Potentiel d’une bonne nostalgie :
« Les compagnons du Veau d’or » de Jean Bernard Pouy

En décembre 2005 parait une revue littéraire spécialisée dans le polar : Shanghai Express. Cinq ans plus tard, la revue a vécu mais l’un de ses feuilletons phares sort chez Baleine.
Evidemment, c’est du Pouy.


On va commencer par le résumé, on glissera dans la nostalgie ensuite : Drano est le rédacteur et unique journaliste du fanzine Ni dieu ni maître ni patron, qu’il vend à la sauvette sur le marché du boulevard Richard Lenoir, à Paris. C’est là que son pote Marcel vient lui apprendre que sa dernière conquête, Eva, une prostituée estonienne qu’il comptait affranchir, a disparue corps et bien, alors qu’elle partait en Bretagne, exercer un petit extra. En Bretagne, justement, la jolie Eva est retenue prisonnière dans un manoir par une sorte de secte dont les huit membres, cagoulés et vêtus de cuir rouge, discutent finance entre deux coups de reins… Et assassinent selon un étrange modus operandi, de grands patrons du CAC 40. Enfin, le petit gauchiste de Bastille trouve une aventure à la hauteur de ses implications journalistiques.
Pour la nostalgie, les choses se sont passées ainsi. En 2005, Stéfanie Delestré (aujourd’hui directrice de collection du Poulpe chez Baleine) et Laurent Martin (alors professeur d’histoire, archéologue et auteurs de romans policiers) décident de mettre leur fortune au pot, de contacter des copains et de monter une revue autour de la littérature populaire et du polar. Ca s’appellera Shanghai Express, ca sera beau et ça remettra au gout du jour les feuilletons littéraires d’antan. Et surtout, ça vivra – vous savez comment on est quand on est jeune, on est déterminé à traverser un champs de mines avec l’orchestre en sachant très bien qu’on franchira les lignes adverses sans laisser la moindre victime derrière nous.

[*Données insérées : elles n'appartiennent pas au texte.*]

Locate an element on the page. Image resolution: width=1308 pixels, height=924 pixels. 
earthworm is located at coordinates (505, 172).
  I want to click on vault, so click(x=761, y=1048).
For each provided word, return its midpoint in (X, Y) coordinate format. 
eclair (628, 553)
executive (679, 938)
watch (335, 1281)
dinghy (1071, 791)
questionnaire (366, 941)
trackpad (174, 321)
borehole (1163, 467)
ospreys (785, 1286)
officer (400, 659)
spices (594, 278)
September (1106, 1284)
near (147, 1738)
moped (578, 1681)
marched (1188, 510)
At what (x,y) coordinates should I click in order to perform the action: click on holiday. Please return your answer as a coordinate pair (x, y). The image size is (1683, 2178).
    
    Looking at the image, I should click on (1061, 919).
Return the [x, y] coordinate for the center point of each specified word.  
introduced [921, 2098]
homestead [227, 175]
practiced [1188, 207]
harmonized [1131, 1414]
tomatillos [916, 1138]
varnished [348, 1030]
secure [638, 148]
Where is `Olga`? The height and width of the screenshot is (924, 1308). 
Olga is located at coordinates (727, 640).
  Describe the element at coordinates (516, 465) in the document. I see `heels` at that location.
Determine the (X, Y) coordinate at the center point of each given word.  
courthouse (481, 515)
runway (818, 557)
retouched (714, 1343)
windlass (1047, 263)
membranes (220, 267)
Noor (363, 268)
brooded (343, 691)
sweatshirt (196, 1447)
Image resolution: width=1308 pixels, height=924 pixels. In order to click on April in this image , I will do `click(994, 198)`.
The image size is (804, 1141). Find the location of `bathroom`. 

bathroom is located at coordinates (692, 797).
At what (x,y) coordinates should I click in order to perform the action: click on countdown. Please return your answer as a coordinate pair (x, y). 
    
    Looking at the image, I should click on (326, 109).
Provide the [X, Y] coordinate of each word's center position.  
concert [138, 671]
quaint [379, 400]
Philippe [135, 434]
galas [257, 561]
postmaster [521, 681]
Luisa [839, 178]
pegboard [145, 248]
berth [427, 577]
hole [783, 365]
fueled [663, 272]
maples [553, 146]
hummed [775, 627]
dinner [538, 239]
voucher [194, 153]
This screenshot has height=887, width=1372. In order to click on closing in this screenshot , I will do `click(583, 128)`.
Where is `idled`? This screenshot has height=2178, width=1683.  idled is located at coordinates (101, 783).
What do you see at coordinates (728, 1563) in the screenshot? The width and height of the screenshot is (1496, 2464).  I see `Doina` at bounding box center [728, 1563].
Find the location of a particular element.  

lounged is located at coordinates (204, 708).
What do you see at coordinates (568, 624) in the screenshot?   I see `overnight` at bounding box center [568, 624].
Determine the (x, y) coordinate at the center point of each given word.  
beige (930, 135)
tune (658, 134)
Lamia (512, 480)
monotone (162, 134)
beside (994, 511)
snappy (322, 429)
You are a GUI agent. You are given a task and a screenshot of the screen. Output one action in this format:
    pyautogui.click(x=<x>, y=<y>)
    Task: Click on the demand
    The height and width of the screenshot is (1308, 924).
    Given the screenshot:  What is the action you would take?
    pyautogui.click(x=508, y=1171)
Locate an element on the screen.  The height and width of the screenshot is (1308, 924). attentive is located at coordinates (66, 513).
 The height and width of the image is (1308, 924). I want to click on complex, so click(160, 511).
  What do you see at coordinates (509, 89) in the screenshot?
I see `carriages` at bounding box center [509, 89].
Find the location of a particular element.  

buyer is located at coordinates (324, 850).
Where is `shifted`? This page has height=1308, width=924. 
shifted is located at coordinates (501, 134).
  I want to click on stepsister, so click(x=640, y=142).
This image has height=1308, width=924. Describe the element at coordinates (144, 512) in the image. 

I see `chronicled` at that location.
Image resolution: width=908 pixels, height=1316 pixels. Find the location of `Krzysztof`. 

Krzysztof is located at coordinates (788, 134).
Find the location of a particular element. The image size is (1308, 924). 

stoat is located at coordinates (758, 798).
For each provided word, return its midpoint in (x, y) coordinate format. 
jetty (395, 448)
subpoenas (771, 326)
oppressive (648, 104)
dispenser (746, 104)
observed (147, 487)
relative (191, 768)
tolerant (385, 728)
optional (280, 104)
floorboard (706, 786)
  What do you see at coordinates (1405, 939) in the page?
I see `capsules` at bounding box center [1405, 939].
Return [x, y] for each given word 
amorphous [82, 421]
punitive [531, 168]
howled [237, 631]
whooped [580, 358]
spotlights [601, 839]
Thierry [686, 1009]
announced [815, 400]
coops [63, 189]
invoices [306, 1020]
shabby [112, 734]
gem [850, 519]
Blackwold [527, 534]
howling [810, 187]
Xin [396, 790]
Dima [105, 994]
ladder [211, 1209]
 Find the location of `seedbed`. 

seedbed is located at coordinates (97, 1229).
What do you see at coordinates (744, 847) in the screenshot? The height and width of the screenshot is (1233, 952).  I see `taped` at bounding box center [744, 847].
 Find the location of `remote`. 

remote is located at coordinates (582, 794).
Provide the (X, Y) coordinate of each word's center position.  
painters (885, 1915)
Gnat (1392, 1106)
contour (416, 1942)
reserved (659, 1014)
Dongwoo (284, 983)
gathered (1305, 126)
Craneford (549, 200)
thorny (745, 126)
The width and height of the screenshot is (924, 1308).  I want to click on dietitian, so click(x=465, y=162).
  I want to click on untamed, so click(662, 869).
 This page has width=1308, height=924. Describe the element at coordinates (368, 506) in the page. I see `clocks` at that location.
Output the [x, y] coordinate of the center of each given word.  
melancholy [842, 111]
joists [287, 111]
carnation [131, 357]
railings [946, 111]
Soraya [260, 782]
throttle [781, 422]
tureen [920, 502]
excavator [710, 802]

La principale demande de Shanghai et de ces deux directeurs, c’est donc le feuilleton policier. Sont ainsi convoqués quelques grandes plumes de la publication noire (Pouy, Meckert, Mizio, Leroy, Winkler, Ferey…) et quelques petits débutants (dont votre serviteur) et commande leur est passée de pondre des feuilletons, au rythme d’un épisode par mois. Parallèlement à ça, la revue sera peuplée d’interviewes d’auteurs, de quelques blagues sur le milieu, de chroniques littéraires, cinématographiques et tout ce qui peut susciter l’intérêt supposé de nos lecteurs.
Voilà. Le numéro 0 est lancé en décembre 2005. Tout le monde y croit dur comme béton armé, de toute façon, on n’est pas loin d’être les meilleurs. Il y aura cinq numéros. En janvier 2007, alors que le sixième est encore dans les ordinateurs, l’aventure s’arrête, faute de ventes, évidemment. Shanghai Express vient de se prendre un iceberg par bâbord : même les Relay H qui le distribuent ne savent pas ce que c’est et pour le trouver, il faut enfiler une combinaison de spéléo et gratter toute la pile de revues littéraires pour le dégotter, enfin, au bout du boyau.
Mais l’orchestre n’est pas mort.
Passée directrice de collection du Poulpe chez Baleine, Stéfanie Delestré décide, en 2009, que tout le travail produit pendant ces quelques mois ne peut pas se contenter d’une cave (la sienne en occurrence, où s’empilent encore quelques milliers d’exemplaires de la revue). Avec Jean-François Platet, ils mettent donc sur pied une ressortie en volumes des feuilletons de Shanghai.
Le premier exemplaire paraît donc en ce début d’année 2010. Evidemment, il s’agit d’un Pouy, l’un des premiers à avoir répondu présent à la mise à flot du Shanghai Express. Et comme Baleine n’est pas à une blague prés, les deux saisons des Compagnons du Veau d’Or, écris en six épisodes, sont imprimés tête bêche, juste pour avoir l’air d’un crétin dans le métro avec une couverture à l’envers sur deux.
Voilà. Devraient suivre dans les mois à venir les feuilletons de Didier Daeninckx et de Ferey. Peut-être même celui de votre serviteur – on en reparlera. Et pour ceux d’entre vous qui découvrent à titre posthume l’existence de Shanghai, allez faire un petit tour sur le vaisseau fantôme que constitue aujourd’hui sont site internet de l’époque (ici), peut-être qu’il est encore possible d’en commander.